== Problem ==
Please pick out and copy each line below that contains the word "icon".
Start Supplied records
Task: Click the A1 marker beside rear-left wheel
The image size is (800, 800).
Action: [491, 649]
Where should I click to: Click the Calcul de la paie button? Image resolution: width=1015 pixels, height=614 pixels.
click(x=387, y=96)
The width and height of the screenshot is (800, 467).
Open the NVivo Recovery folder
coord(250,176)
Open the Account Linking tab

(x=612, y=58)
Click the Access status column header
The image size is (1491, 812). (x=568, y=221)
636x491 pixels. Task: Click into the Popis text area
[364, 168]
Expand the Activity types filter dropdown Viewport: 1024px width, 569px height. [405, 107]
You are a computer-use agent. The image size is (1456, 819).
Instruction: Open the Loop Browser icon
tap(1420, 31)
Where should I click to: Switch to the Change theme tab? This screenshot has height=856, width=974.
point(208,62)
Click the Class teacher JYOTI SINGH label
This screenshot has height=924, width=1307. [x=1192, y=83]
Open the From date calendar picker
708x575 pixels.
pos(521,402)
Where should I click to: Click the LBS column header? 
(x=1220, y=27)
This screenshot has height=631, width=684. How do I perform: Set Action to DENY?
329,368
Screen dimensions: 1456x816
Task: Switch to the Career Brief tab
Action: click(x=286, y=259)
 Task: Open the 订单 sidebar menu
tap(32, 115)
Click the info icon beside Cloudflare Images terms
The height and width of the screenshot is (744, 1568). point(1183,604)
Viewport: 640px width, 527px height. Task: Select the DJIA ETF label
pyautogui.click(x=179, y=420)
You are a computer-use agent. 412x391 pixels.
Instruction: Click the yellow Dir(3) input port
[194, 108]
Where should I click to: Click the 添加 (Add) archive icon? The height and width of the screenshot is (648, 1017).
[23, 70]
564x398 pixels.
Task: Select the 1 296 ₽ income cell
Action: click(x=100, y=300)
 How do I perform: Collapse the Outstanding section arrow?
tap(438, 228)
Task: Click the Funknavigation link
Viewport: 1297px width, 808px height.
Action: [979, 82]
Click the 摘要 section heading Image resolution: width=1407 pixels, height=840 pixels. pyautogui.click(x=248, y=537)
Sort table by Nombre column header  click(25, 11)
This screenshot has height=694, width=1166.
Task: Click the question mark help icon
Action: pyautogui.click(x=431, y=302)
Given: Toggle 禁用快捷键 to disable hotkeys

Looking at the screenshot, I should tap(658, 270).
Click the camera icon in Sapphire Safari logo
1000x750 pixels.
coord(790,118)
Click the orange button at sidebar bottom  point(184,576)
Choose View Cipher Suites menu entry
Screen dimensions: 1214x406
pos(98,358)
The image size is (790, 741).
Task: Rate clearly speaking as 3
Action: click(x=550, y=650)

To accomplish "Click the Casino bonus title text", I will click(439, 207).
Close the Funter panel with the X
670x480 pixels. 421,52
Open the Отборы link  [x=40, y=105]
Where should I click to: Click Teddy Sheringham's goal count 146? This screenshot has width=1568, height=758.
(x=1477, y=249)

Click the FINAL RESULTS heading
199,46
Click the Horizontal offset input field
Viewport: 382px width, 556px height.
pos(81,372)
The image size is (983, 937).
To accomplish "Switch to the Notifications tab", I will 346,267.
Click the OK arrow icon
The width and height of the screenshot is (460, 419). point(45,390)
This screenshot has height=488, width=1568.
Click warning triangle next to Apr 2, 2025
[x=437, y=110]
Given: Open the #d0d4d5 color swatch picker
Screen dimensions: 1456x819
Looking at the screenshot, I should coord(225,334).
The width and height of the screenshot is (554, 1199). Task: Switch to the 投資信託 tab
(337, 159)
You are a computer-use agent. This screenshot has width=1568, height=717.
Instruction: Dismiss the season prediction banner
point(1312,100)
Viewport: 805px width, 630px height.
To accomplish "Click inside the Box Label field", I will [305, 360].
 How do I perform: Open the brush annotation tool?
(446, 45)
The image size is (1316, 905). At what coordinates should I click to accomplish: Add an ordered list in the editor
End Supplied records
== Problem solution ==
Instruction: Open the Loop Browser icon
Click the info icon beside Cloudflare Images terms
Where should I click to: Click the 添加 (Add) archive icon? The height and width of the screenshot is (648, 1017).
Task: Click the question mark help icon
Click the camera icon in Sapphire Safari logo
Click the OK arrow icon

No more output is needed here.